• Passage cité:
•••••

Pour nos Pères, Abraham est l’homme de la foi, et c’est ici, alors qu’il risque de perdre le plus précieux, son fils, l’objet de la promesse de Dieu, qu’il en témoigne : il va jusqu’au bout de ce qui lui est demandé parce qu’il ne peut mettre en doute la réalisation de la promesse. Si Isaac avait été mis à mort ? Dieu aurait pu le ressusciter et garantir ainsi l’accomplissement de la promesse.

Mais il faudra qu’Abraham fasse l’épreuve de la foi : accepter de croire alors qu’à vue humaine, toutes les certitudes lui sont enlevées, accepter de faire le sacrifice de sa paternité.

19 Abraham étant retourné vers ses serviteurs, ils se levèrent et s'en allèrent ensemble à Beer Schéba ; car Abraham demeurait à Beer Schéba.

20 Après ces choses, on fit à Abraham un rapport, en disant : Voici, Milca a aussi enfanté des fils à Nachor, ton frère: 21 Uts, son premier-né, Buz, son frère, Kemuel, père d'Aram, 22 Késed, Hazo, Pildasch, Jidlaph et Bethuel. 23 Bethuel a engendré Rebecca. Ce sont là les huit fils que Milca a enfantés à Nachor, frère d'Abraham. 24 Sa concubine, nommée Réuma, a aussi enfanté Thébach, Gaham, Tahasch et Maaca.

•••••

• Les consignes:
1. Dans le passage sur Abraham ci-dessus, relevez tous les noms des fils que Milca a enfantés à Nachor.
2. Prolongez le passage sur Abraham ci-dessus en reprenant juste après sa dernière phrase.

• Données enregistrées:
•••••

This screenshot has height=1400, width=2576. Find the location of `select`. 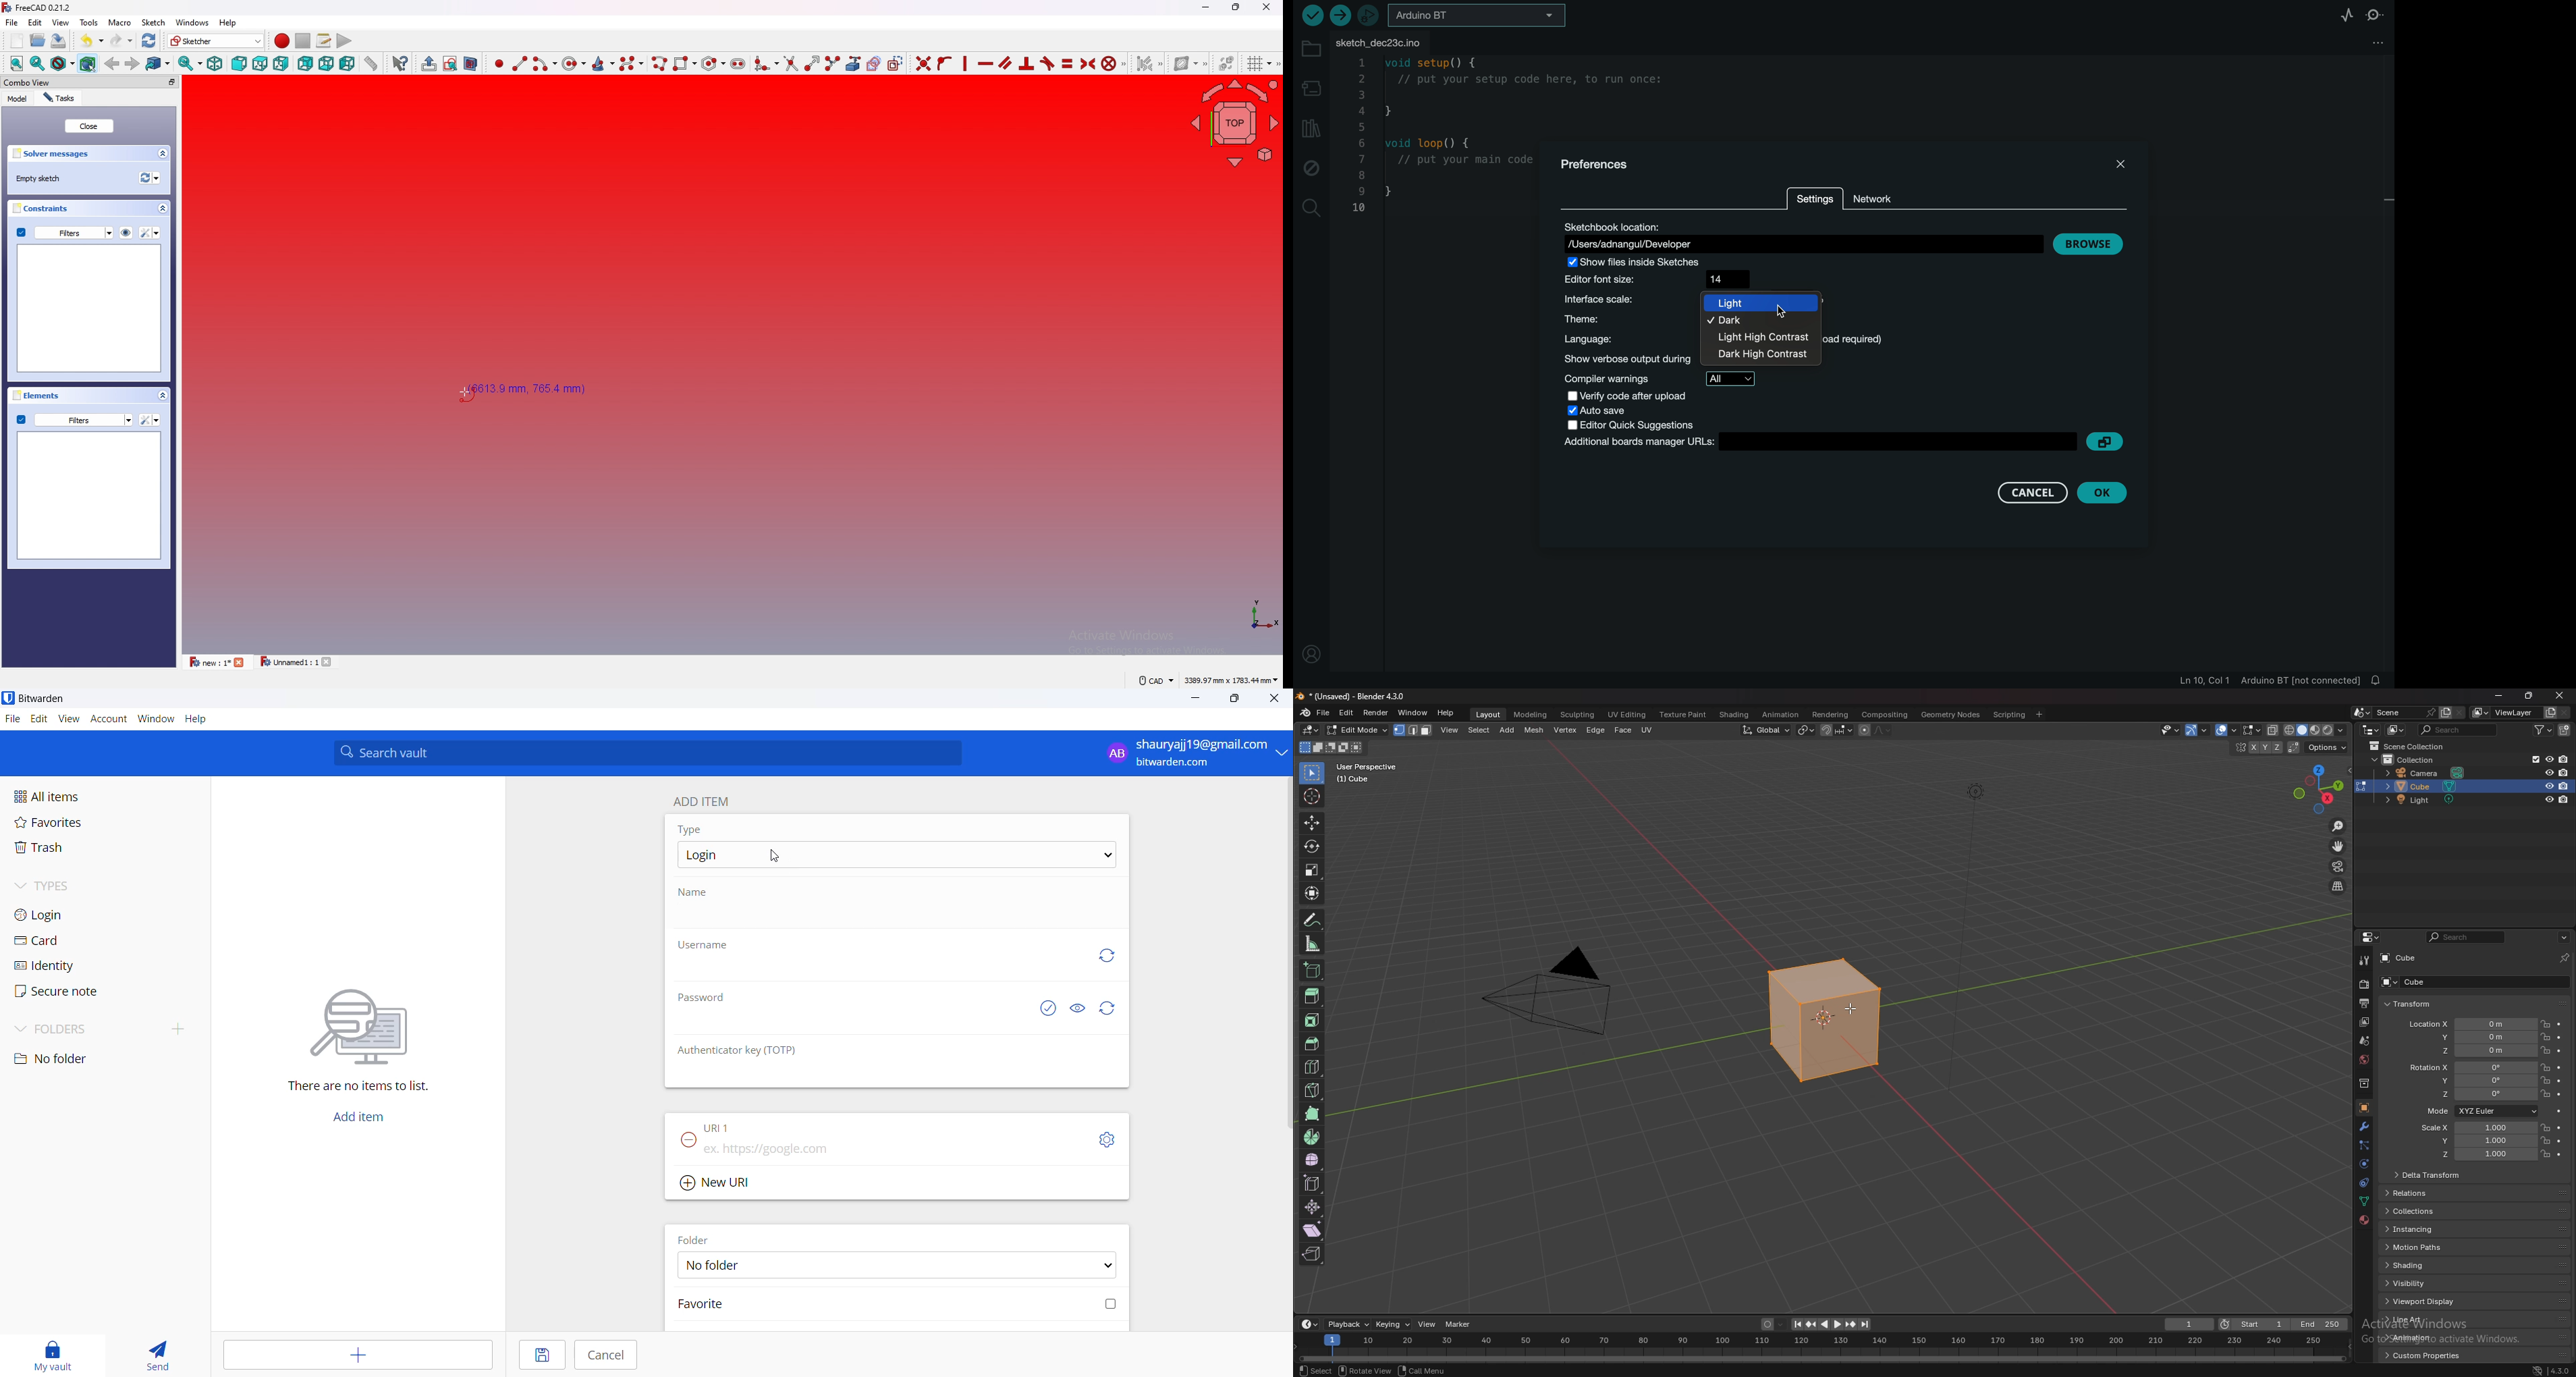

select is located at coordinates (1480, 730).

•••••

• Réponses par consigne:
1. Uts, Buz, Kemuel, Késed, Hazo, Pildasch, Jidlaph et Bethuel.

2.
Dieu est celui qui met Abraham à l’épreuve. C’est la conscience de l’homme de la Bible que Dieu met son peuple à l’épreuve pour savoir si le peuple marchera ou non selon sa loi (Ex 16,4).

Mais l’épreuve ne se présente pas toujours de la même façon : elle peut passer par la pauvreté comme par la prospérité qui risque toujours de faire oublier quel est celui qui l’a donnée. Dans tous les cas l’épreuve a pour but de rendre le fidèle heureux en le faisant se souvenir que c’est le Seigneur qui donne pour accomplir la promesse faite aux pères ; alors le fidèle peut fonder sa confiance en l’avenir tout entière sur son Dieu.

1 La vie de Sara fut de cent vingt-sept ans : telles sont les années de la vie de Sara. 2 Sara mourut à Kirjath Arba, qui est Hébron, dans le pays de Canaan; et Abraham vint pour mener deuil sur Sara et pour la pleurer.

3 Abraham se leva de devant son mort, et parla ainsi aux fils de Heth: 

4 Je suis étranger et habitant parmi vous; donnez-moi la possession d'un sépulcre chez vous, pour enterrer mon mort et l'ôter de devant moi. 
5 Les fils de Heth répondirent à Abraham, en lui disant: 
6 Écoute-nous, mon seigneur! Tu es un prince de Dieu au milieu de nous; enterre ton mort dans celui de nos sépulcres que tu choisiras; aucun de nous ne te refusera son sépulcre pour enterrer ton mort. 
7 Abraham se leva, et se prosterna devant le peuple du pays, devant les fils de Heth. 8 Et il leur parla ainsi:
Si vous permettez que j'enterre mon mort et que je l'ôte de devant mes yeux, écoutez-moi, et priez pour moi Éphron, fils de Tsochar, 9 de me céder la caverne de Macpéla, qui lui appartient, à l'extrémité de son champ, de me la céder contre sa valeur en argent, afin qu'elle me serve de possession sépulcrale au milieu de vous.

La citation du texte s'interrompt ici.